Curtain up on a starry night. Comets fire across the sky. Center stage, one star shines more brightly than the rest, its spotlight points towards a globe of the earth as it spins from a thread. Glitter falls, as a white screen rises, the lights glow brighter filling the stage.

Blackout.

Single spot tight on a woman’s face

We are unsure if she is in pain or ecstasy. No movement until, at last, she exhales, then pants quickly, rhythmically. Her face glistens. The spot widens, revealing two nurses, dressed in starched whites, symmetrically dabbing her face.

The woman is Mrs. Kemp, and she is about to give birth. Three mid-wives are guided by house lights through the audience to her bedside. Each carries a different gift: towels, a basin of hot water, and swaddling.

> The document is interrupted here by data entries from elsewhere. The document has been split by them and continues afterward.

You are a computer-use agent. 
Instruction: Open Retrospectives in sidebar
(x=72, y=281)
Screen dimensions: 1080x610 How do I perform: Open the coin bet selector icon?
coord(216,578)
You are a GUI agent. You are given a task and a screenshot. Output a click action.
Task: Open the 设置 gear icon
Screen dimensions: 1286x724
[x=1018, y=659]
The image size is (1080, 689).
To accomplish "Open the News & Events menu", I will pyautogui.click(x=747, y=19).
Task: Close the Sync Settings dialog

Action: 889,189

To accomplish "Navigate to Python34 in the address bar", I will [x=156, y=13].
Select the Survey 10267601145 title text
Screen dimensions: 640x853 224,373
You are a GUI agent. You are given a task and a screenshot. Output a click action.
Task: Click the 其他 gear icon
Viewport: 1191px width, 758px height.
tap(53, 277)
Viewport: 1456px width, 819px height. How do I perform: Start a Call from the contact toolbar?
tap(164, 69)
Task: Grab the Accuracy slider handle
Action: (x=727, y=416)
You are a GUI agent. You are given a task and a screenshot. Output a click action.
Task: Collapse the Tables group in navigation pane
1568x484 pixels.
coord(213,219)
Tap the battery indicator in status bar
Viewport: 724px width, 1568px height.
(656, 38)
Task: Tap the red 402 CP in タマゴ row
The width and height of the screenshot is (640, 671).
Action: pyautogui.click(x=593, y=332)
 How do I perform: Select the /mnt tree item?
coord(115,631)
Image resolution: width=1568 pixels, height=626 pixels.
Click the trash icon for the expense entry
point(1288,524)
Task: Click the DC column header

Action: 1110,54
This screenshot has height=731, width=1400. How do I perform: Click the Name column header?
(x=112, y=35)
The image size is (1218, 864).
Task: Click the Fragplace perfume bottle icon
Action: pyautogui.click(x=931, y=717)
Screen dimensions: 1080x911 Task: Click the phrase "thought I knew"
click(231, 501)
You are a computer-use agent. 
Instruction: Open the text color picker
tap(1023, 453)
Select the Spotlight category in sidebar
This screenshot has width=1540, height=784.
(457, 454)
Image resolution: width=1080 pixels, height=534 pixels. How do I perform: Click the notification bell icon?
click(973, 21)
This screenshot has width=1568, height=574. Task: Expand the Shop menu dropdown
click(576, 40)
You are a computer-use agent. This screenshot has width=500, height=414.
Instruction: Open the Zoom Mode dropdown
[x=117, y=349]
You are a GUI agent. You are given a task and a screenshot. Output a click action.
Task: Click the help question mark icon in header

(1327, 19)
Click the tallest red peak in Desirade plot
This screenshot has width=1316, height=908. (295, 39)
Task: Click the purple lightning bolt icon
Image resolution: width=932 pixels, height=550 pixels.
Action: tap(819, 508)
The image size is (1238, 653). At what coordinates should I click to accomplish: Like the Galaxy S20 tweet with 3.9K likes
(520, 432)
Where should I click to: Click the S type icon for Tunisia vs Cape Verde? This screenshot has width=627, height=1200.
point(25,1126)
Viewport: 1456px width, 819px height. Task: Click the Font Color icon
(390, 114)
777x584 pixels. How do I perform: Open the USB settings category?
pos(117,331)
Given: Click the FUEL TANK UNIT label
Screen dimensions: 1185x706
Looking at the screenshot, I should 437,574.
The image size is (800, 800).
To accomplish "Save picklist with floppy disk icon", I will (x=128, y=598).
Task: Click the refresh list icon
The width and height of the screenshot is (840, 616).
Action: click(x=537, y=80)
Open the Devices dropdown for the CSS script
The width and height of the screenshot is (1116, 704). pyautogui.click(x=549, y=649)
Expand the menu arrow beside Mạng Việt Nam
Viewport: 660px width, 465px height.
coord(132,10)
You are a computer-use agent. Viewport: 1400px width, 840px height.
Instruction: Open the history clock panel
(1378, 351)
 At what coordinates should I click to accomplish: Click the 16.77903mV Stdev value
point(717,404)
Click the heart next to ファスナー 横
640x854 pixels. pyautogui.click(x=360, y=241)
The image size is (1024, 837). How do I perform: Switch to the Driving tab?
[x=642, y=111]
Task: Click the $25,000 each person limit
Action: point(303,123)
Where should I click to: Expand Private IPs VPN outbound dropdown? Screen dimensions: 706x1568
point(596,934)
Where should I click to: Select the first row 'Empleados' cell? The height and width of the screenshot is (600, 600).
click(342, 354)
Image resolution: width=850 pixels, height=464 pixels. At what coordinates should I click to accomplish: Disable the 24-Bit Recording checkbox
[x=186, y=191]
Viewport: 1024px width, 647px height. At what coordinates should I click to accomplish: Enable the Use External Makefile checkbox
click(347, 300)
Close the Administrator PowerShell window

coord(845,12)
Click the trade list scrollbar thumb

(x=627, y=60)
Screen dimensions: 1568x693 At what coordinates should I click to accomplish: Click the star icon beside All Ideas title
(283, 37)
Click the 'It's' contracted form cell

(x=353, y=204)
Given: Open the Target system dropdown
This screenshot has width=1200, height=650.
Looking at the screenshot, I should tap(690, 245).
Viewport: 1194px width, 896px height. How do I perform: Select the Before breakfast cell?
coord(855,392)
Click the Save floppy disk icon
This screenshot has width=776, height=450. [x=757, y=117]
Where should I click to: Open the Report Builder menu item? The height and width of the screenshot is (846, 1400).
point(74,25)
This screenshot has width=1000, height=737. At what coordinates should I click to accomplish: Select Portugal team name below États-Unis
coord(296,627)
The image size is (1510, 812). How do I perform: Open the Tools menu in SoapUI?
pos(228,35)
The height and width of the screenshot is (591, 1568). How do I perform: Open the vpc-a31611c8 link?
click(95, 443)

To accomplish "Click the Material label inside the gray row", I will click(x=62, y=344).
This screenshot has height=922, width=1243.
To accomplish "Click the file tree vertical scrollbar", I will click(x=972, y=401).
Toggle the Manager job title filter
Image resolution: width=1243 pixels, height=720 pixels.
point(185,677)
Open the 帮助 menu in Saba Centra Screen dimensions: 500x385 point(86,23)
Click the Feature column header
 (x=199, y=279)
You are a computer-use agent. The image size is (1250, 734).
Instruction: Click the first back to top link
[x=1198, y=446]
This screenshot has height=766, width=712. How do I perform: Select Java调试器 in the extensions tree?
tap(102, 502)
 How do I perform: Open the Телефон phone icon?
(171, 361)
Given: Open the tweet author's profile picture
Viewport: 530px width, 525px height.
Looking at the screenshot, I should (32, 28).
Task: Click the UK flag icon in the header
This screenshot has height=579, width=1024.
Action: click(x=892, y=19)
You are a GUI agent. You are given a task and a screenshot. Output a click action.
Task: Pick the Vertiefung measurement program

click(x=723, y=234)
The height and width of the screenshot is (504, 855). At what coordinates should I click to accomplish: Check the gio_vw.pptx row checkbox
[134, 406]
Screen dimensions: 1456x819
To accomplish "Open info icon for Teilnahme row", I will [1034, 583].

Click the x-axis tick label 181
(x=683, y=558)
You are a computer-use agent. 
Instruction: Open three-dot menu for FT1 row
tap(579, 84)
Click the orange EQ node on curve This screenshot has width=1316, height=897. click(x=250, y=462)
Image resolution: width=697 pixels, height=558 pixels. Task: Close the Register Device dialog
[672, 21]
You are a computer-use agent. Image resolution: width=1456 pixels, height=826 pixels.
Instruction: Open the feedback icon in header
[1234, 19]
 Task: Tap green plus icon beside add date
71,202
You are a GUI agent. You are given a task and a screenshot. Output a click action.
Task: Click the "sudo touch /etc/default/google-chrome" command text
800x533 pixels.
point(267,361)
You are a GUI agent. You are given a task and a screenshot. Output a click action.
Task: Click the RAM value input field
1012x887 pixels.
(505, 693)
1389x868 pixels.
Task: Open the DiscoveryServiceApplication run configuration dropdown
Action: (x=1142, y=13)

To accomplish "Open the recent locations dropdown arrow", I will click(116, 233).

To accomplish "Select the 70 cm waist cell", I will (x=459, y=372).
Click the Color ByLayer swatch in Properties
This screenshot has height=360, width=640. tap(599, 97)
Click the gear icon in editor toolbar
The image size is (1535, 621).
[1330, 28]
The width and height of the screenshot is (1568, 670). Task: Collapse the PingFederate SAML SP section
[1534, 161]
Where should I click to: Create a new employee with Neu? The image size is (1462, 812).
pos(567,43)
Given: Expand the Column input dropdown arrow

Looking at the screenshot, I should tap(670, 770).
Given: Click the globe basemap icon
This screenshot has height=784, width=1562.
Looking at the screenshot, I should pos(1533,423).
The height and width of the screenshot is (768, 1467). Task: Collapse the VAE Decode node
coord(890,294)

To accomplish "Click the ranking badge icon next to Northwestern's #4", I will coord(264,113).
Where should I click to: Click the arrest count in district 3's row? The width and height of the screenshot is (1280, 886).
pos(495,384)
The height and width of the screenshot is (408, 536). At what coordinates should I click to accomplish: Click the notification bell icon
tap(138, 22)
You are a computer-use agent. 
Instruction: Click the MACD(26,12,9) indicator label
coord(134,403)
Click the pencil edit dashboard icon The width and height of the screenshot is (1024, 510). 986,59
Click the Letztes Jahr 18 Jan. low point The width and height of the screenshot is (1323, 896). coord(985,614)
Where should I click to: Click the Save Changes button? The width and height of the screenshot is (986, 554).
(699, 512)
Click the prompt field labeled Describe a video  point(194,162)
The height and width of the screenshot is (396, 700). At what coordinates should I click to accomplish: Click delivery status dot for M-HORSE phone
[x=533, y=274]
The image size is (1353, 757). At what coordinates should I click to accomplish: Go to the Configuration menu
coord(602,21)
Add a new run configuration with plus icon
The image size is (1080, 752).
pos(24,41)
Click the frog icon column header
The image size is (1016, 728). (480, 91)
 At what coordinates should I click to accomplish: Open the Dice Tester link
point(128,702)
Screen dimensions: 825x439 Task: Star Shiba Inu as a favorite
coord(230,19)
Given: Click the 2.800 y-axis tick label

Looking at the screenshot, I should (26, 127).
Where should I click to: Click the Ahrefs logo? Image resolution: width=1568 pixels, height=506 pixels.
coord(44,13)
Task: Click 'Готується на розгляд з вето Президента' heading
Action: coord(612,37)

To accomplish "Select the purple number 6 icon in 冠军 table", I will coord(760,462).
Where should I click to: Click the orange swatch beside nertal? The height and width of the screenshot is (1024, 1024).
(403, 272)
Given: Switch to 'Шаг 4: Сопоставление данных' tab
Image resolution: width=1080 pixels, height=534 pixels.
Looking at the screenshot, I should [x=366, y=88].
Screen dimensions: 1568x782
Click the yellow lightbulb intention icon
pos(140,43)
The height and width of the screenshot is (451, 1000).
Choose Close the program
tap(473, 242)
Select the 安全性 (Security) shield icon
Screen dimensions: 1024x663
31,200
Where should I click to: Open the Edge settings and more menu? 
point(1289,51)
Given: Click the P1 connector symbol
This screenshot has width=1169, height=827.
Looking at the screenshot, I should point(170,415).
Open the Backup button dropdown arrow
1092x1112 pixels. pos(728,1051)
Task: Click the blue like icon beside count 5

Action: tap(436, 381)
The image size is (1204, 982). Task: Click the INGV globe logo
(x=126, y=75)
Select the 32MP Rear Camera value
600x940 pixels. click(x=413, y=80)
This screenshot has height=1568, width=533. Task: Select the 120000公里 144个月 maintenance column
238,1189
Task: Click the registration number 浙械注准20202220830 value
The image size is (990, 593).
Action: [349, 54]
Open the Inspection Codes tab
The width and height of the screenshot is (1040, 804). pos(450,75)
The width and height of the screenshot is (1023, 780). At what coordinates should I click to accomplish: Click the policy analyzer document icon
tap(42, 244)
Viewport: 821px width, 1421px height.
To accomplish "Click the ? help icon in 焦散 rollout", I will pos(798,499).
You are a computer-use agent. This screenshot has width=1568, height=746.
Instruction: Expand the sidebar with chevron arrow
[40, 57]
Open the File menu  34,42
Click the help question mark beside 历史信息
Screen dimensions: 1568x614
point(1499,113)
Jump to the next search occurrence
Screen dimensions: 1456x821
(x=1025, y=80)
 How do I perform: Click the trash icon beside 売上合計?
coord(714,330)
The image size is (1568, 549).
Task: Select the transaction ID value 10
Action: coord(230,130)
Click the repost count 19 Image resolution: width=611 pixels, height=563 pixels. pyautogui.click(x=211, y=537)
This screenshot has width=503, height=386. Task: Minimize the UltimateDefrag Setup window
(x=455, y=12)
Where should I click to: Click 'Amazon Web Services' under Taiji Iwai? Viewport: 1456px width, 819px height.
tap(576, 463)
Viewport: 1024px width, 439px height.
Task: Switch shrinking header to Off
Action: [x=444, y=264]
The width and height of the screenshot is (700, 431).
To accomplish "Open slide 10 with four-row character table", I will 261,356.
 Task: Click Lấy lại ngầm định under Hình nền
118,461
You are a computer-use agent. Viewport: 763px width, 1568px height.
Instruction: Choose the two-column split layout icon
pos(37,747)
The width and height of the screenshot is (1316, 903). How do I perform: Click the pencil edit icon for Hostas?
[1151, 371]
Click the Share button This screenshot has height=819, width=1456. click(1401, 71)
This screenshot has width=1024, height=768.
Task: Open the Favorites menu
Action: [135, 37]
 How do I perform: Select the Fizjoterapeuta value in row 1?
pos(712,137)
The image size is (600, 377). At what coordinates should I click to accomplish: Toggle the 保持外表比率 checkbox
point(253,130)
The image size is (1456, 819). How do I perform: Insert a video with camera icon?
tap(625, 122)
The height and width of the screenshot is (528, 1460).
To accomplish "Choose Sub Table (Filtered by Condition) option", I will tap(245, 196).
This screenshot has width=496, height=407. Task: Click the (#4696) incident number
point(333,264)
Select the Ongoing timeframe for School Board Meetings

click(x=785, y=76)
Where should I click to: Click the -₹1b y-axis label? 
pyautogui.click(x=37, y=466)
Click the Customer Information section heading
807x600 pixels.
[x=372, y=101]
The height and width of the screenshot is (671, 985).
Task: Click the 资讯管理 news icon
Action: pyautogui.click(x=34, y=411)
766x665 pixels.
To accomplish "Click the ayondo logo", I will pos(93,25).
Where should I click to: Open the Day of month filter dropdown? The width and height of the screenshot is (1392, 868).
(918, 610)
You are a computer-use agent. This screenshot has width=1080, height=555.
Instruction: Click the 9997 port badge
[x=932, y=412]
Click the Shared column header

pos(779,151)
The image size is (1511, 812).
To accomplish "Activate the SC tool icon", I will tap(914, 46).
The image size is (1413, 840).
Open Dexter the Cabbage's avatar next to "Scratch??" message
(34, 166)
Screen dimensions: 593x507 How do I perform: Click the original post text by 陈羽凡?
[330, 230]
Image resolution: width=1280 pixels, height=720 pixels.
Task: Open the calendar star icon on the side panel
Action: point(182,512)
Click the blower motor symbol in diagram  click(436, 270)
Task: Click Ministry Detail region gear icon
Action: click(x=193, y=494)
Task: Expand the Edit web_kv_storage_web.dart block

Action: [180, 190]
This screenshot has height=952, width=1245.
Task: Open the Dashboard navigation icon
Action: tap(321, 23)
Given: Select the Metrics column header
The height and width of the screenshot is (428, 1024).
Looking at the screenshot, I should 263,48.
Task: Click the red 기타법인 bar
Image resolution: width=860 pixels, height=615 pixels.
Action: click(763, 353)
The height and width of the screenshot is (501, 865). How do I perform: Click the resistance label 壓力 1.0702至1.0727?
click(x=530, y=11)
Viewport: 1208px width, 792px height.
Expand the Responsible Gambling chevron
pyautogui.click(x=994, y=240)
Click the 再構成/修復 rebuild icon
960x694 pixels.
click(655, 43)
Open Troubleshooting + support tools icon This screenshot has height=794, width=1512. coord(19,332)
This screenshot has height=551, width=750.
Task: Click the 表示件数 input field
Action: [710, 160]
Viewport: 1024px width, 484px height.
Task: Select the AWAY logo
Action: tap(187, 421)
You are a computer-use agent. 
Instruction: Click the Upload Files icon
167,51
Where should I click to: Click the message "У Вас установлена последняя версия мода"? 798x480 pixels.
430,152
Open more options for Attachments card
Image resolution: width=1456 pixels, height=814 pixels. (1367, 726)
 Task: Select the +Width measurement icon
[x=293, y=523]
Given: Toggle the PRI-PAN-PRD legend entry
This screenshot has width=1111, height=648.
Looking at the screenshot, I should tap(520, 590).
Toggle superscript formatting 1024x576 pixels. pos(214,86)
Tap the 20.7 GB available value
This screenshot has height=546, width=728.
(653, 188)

It’s May 3rd 1938, and Lindsay Kemp is about to be born.

Blackout.

Though this maybe a fiction, it is all too believable, for nothing is unbelievable when it comes to Lindsay Kemp.

Lindsay Kemp has agreed to give a telephone interview. He is to be called at his home in Italy, by Paul Gallagher from Dangerous Minds, who is based in Scotland. We never hear the interviewer’s questions, only Kemp’s answers and see his facial expressions as he listens to questions.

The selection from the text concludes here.